I’m glad you are feeling better. And able to work! Woo Hoo! I’m better. Yesterday was better than today. Today I have a nagging headache, and wobble head. (I told Stuart I am a Weeble to day…hopefully I won’t fall down.)
Still enjoying my art though. I’m so happy I’ve discovered how much it can help. I was so frustrated with it before…I couldn’t do things I used to, I would get so upset…now, I’ve decided to just go with the flow. If it’s not what I intended…then I decide…that’s what it was supposed to be!
Life can be different, by just changing the view.
hearts to you wendy
So glad you have found renewed positivity from your art Wendy!! Awesome.

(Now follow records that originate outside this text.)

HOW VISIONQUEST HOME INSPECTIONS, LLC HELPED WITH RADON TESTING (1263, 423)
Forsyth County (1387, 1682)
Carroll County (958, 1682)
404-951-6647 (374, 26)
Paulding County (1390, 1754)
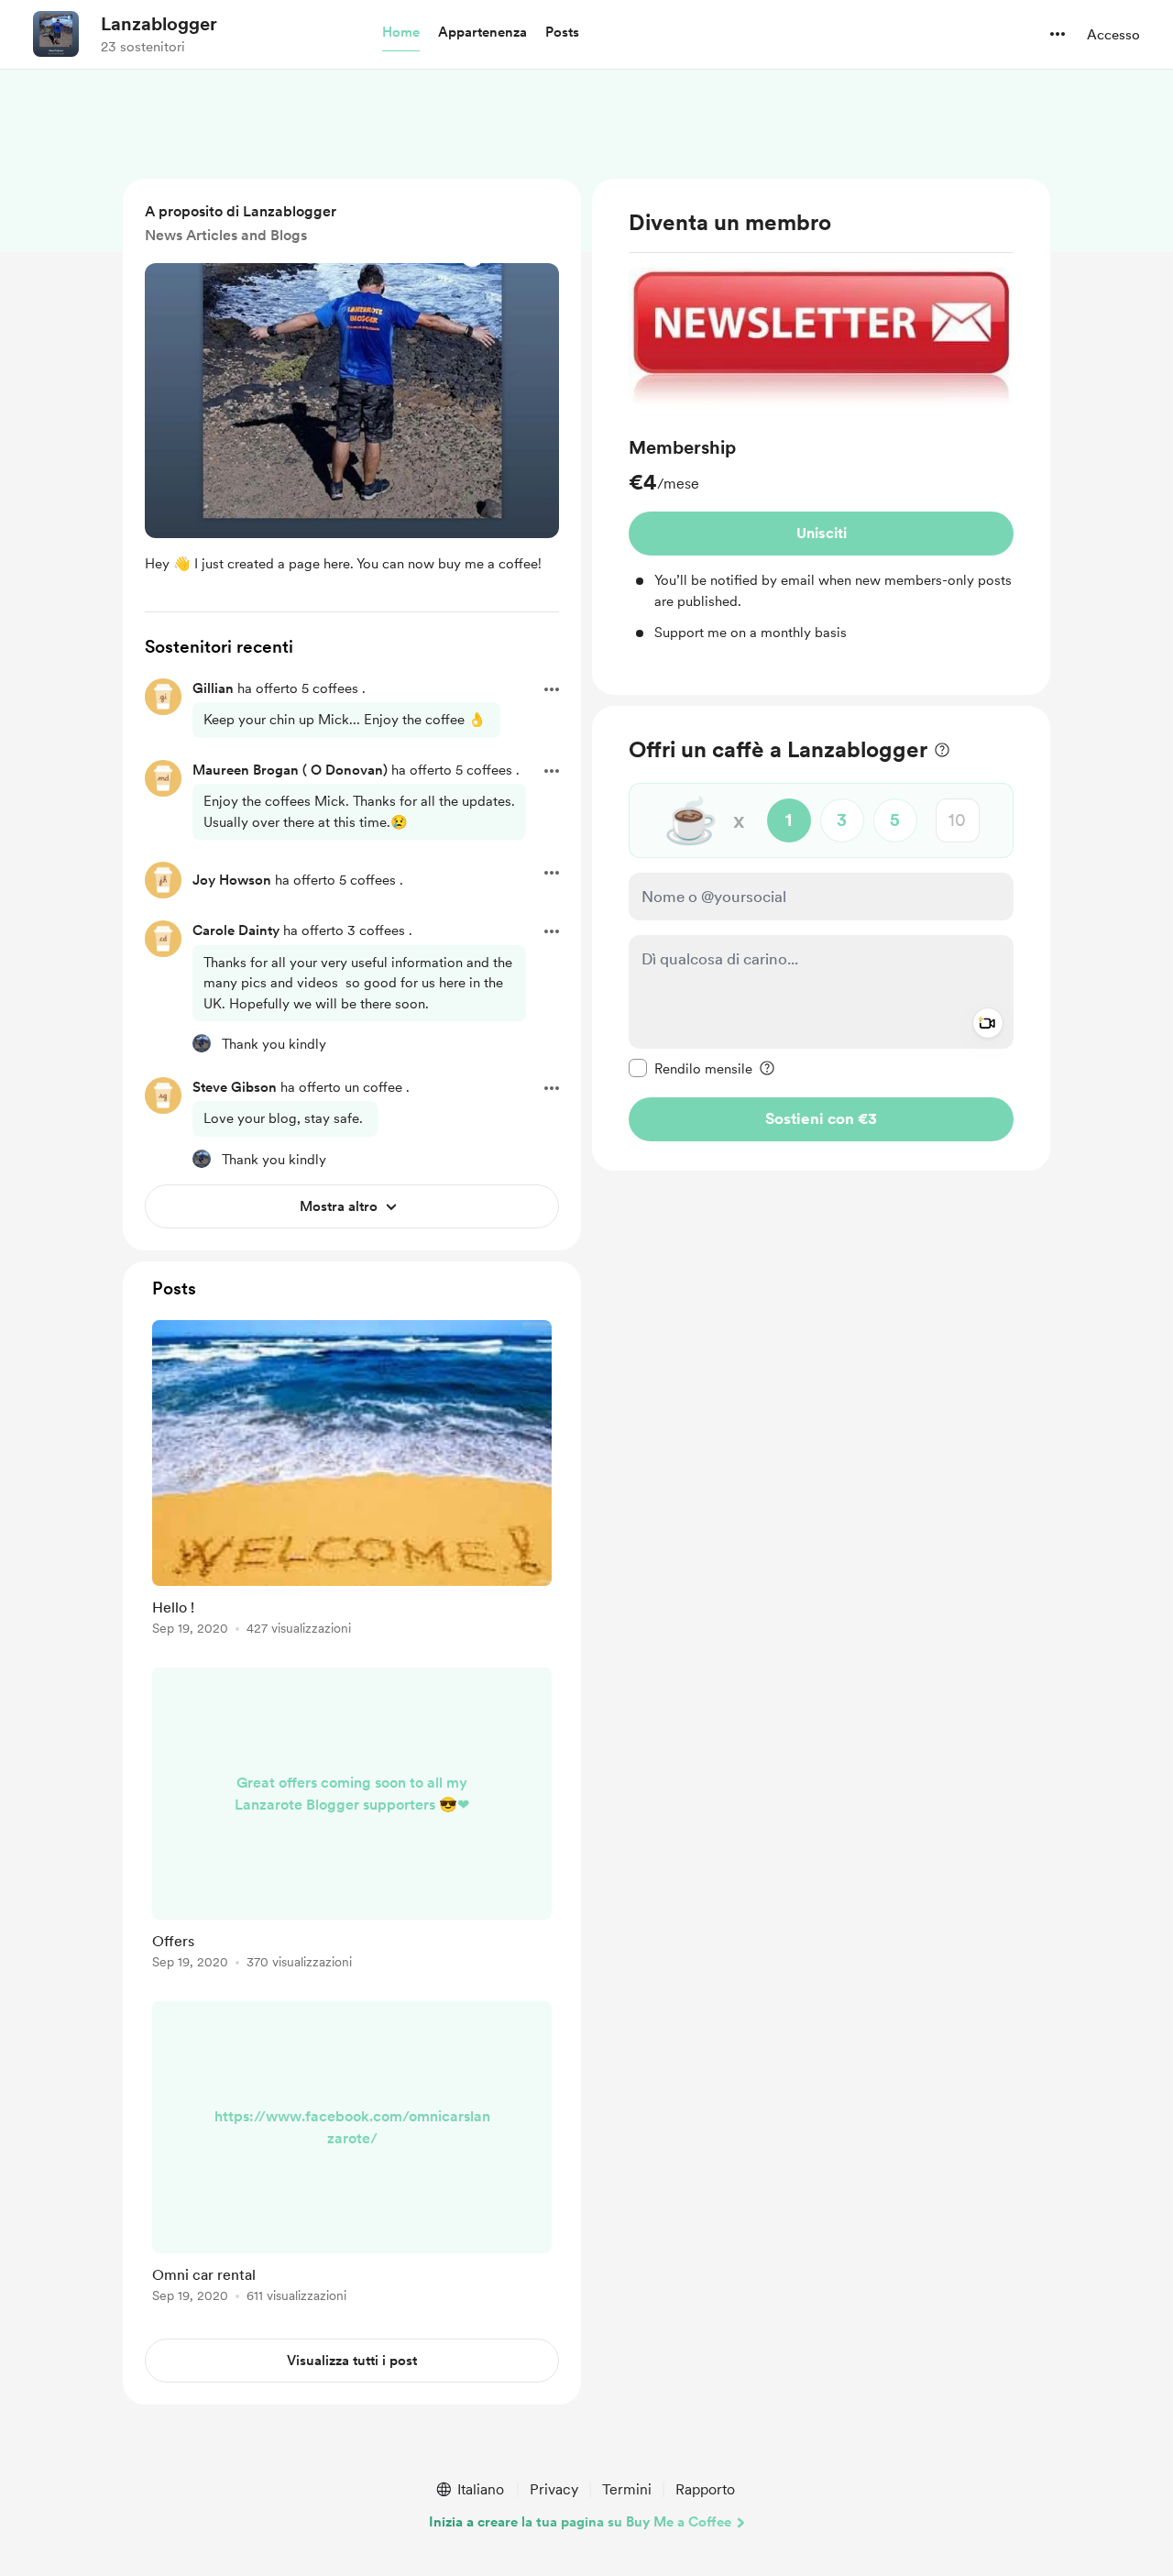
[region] (821, 437)
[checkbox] (690, 1067)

Don’t worry I am a Weeble today too… I’ve walked in to a few things, and walls already! Luckily I don’t think anyone caught me… they’d think I was drunk! Oh, how much more fun it would be to be drunk…. haha
Katie, Yes! Or at least a little tipsy. I’ve never been able to get “drunk”, after the tipsy stage I’ll start throwing up. I’ve often wondered now that I know about my ears being so messed up, if that’s why. If I started to get a little bit dizzy when I was drinking…that was it. (glad I learned that early.)
Hope today is less wobbly. Not for me…and headaches too. ugh. thought the other day was a turning point…guess not.